Double Shot: Anthrax vaccine gets makeover

Anthrax, a scourge once confined to farmers and wool handlers, has become a member of the rogues’ gallery of biological weapons. Although there’s a vaccine against anthrax, it’s been the target of such strong criticism that a government-funded panel last year recommended that researchers find an alternative.

Scientists now report that in mice, a dual-purpose experimental vaccine appears to spur the immune system to disable anthrax’s lethal toxin at the same time it kills the bacterium. The current vaccine targets only the toxin.

Meanwhile, another group presents new findings about how anthrax toxin kills.

Researchers at Harvard Medical School in Boston gave mice three injections of either the vaccine or an inert substance over 4 weeks. Two weeks after the last shot, the animals received an injection of anthrax toxin. All vaccinated mice survived, having formed antibodies that recognized and disabled the toxin. The other mice all died within a day of receiving the toxin.

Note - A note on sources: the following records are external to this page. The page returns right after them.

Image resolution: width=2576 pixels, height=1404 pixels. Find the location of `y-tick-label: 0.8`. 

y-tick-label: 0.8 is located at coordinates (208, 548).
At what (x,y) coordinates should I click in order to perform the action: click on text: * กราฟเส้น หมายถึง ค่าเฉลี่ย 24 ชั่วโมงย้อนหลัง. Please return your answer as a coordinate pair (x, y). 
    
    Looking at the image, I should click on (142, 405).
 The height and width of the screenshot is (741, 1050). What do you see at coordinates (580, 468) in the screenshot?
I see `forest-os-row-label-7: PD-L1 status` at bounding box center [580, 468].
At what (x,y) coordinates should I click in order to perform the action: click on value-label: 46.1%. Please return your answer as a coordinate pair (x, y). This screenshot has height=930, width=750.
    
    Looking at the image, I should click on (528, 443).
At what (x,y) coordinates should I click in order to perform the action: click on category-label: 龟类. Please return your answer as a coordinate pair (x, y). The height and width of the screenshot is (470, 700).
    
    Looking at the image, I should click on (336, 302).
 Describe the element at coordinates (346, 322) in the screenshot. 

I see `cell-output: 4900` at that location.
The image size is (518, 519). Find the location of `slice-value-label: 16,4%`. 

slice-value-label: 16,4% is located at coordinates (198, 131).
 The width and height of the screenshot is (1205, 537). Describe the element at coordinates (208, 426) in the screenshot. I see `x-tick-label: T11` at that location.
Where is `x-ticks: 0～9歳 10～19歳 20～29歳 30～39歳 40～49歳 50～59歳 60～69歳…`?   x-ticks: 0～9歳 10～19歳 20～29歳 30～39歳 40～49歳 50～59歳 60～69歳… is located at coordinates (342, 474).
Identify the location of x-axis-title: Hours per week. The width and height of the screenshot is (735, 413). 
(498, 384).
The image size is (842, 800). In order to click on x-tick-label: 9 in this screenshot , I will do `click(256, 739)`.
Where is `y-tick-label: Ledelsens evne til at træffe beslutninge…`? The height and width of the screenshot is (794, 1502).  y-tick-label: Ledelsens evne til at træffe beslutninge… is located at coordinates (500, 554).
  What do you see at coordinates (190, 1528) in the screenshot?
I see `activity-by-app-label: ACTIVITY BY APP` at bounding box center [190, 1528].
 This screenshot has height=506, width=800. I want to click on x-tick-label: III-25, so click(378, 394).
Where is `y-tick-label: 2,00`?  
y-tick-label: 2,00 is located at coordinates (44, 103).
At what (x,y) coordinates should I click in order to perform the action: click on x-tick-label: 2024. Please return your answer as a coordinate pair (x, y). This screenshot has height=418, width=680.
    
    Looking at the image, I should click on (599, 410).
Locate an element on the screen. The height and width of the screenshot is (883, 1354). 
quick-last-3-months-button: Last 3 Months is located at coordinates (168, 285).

In another part of the experiment, the researchers drew blood from vaccinated mice and exposed it to the bacterium Bacillus licheniformis as a stand-in for the more dangerous Bacillus anthracis, which causes anthrax. The vaccinated mice made antibodies that surrounded and killed B. licheniformis, suggesting that the new vaccine would do the same to B. anthracis, says study coauthor Julia Y. Wang. The findings appear in the September 16 issue of the Proceedings of the National Academy of Sciences.

“It’s a double whammy,” says Vincent A. Fischetti of Rockefeller University in New York. The new vaccine will include material from the capsule that normally shields B. anthracis from the immune system. To make the two-part experimental vaccine, Wang and her colleagues chemically attached B. licheniformis capsule material to a portion of the B. anthracis toxin. The combination made the bacterium “visible” to the mouse immune system, Wang says.

This same strategy works in a pneumonia vaccine already in use, Fischetti says.

The current anthrax vaccine requires six shots over 18 months. The panel of the Institute of Medicine (IOM) in Washington, D.C., last year cited this regimen as a major drawback. The new dual-action vaccine could require half as many shots, Wang says.

However, the new vaccine would contain the same antitoxin ingredient that constitutes the existing vaccine. So it’s unclear whether it would avoid the fatigue, memory loss, malaise, and other symptoms reported by some of the roughly 2 million military and other personnel who have received the current anthrax inoculations.

The IOM panel found no more adverse effects with the existing vaccine than with several of those for other diseases.

Even as Wang and her colleagues strive to develop a better anthrax vaccine, other scientists are still trying to decipher the details of how the microbe’s toxin kills. New findings indicate that the toxin causes harm distinctive from that of other bacteria. It triggers “a unique kind of shock,” says Stephen H. Leppla of the National Institute of Allergy and Infectious Diseases in Bethesda, Md.

Researchers have known that anthrax toxin damages blood vessels, resulting in internal bleeding and a buildup of fluid around the lungs that impedes breathing. One school of thought holds that the toxin attacks immune cells called macrophages and that this assault unleashes inflammatory proteins that damage the blood vessels. Leppla and his colleagues observed hundreds of mice reacting to anthrax toxin. In the September Journal of Clinical Investigation, the researchers report that two primary suspects among the inflammatory proteins don’t seem to play a large role in the disease.

However, the team found that the animals’ tissues become starved of oxygen. Damage was greatest to the liver, spleen, and bone marrow, says Leppla. Liver damage can release chemicals that do wide-ranging harm. “I’d like to know the molecular events causing liver cells to die,” Leppla says. The new findings might spur research into the toxin’s effect on liver cells, he adds.